Hmm, what I mean by embers is an underlying, unbreakable mental state which keeps you from being swallowed by darkness.  It doesn't necessarily mean you'll be chipper and doing cartwheels all the time, but nothing can genuinely break you.  The embers lay at the bottom of the fire, hardly noticeable, giving off very little light; these beneficial traits aren't very obvious to others, or sometimes even yourself.  But the embers have a tendency to slowly, surely burn up anything as fuel; good experiences, bad experiences, horrific experiences.  With these embers you'll surely still have days where you're dragged down, but not for long, and never very seriously.

Oh, sorry.
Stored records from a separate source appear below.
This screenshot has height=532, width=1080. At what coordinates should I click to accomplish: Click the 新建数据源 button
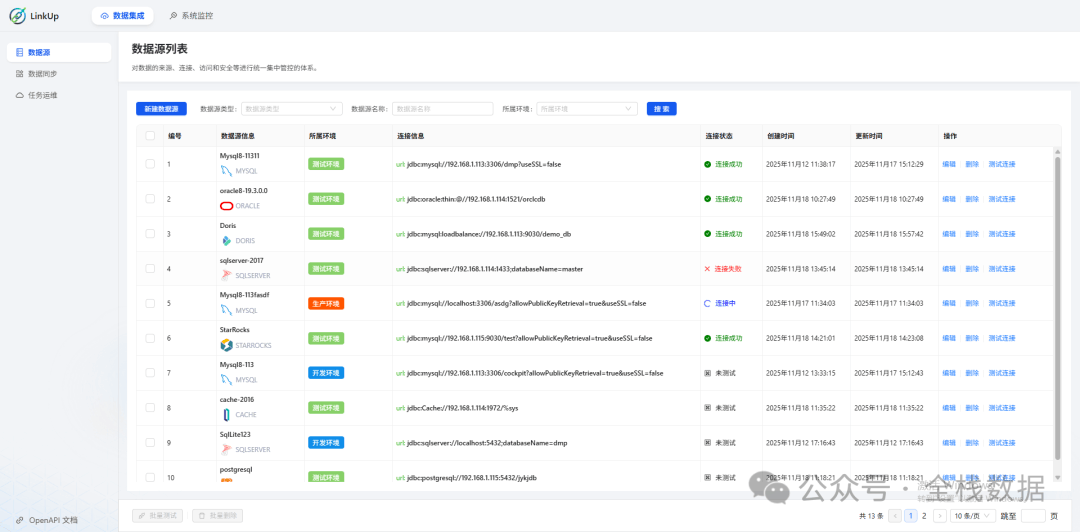click(x=161, y=109)
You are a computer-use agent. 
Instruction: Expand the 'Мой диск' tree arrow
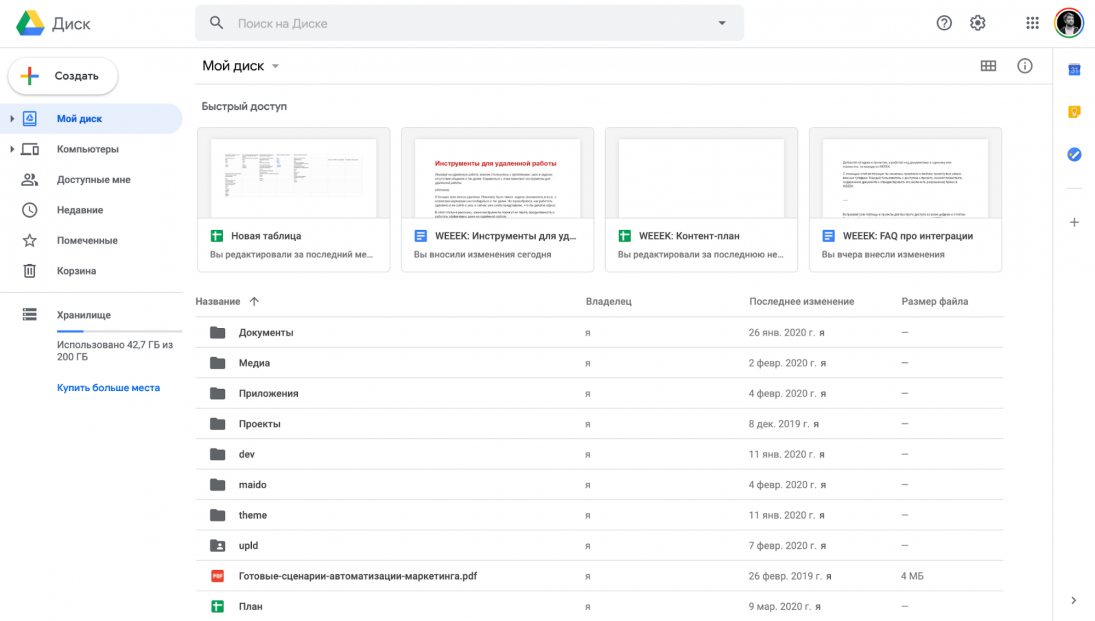(x=12, y=119)
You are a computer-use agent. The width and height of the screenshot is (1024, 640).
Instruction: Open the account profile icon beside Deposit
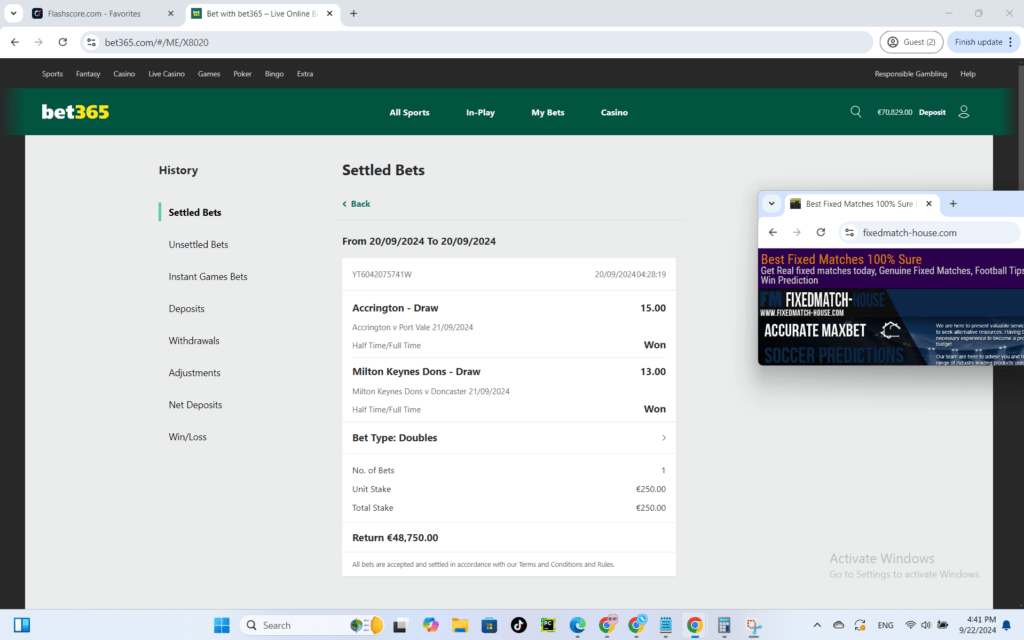963,112
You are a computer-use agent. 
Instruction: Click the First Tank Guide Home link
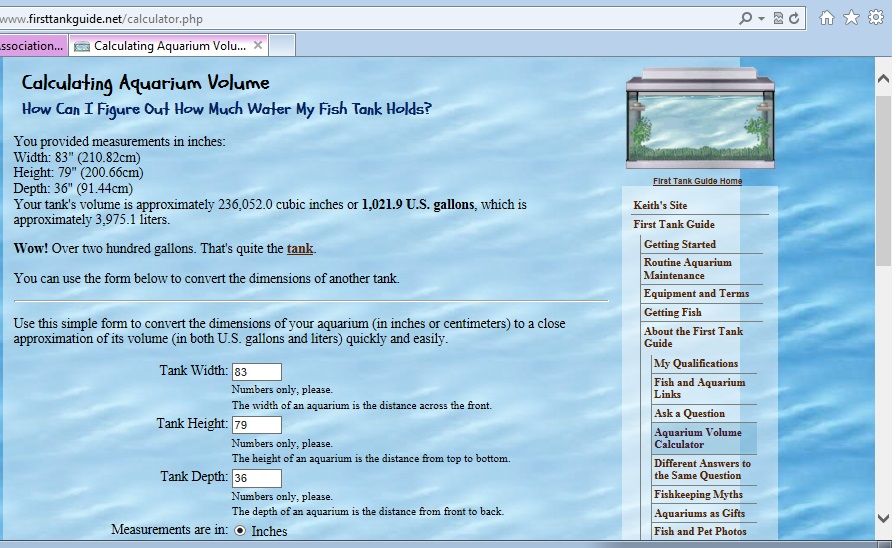[x=697, y=181]
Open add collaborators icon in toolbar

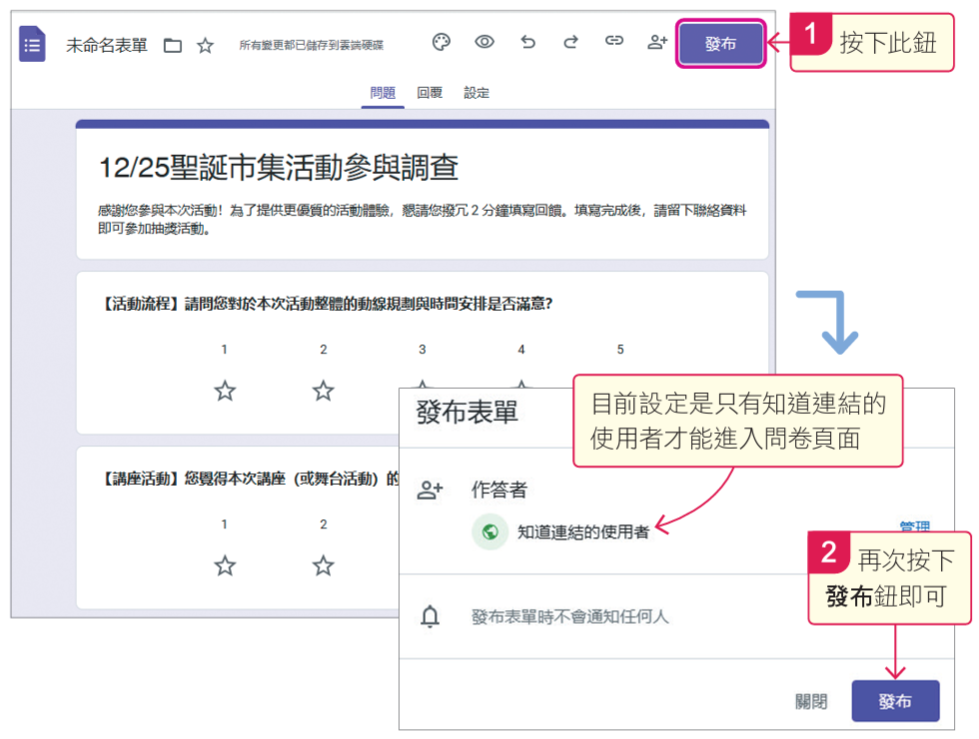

I completely misunderstood what You meant by bed of embers. Also I thought of ambers, lol...

20 hours ago, The Blade said:

Do you think your experience laid a bed of embers like this?

I'd be unwise to make such a judgement as of yet. Nothing has really broken me so far, but it's only been 2 weeks. Most of the benefits I mentioned in the post are still active - to a lesser degree, but they are. However, I do predict that something will break me one day. I kind of intuit a storm is coming... I've been noticing clues. But who knows.

Looking at this overall experience, how long it's lasted and how powerful it's been, I think that with further work "I" might really reach a more "permanent" level of highly elevated consciousness so that "I" can't be broken anymore... because there is absolutely no "me" left.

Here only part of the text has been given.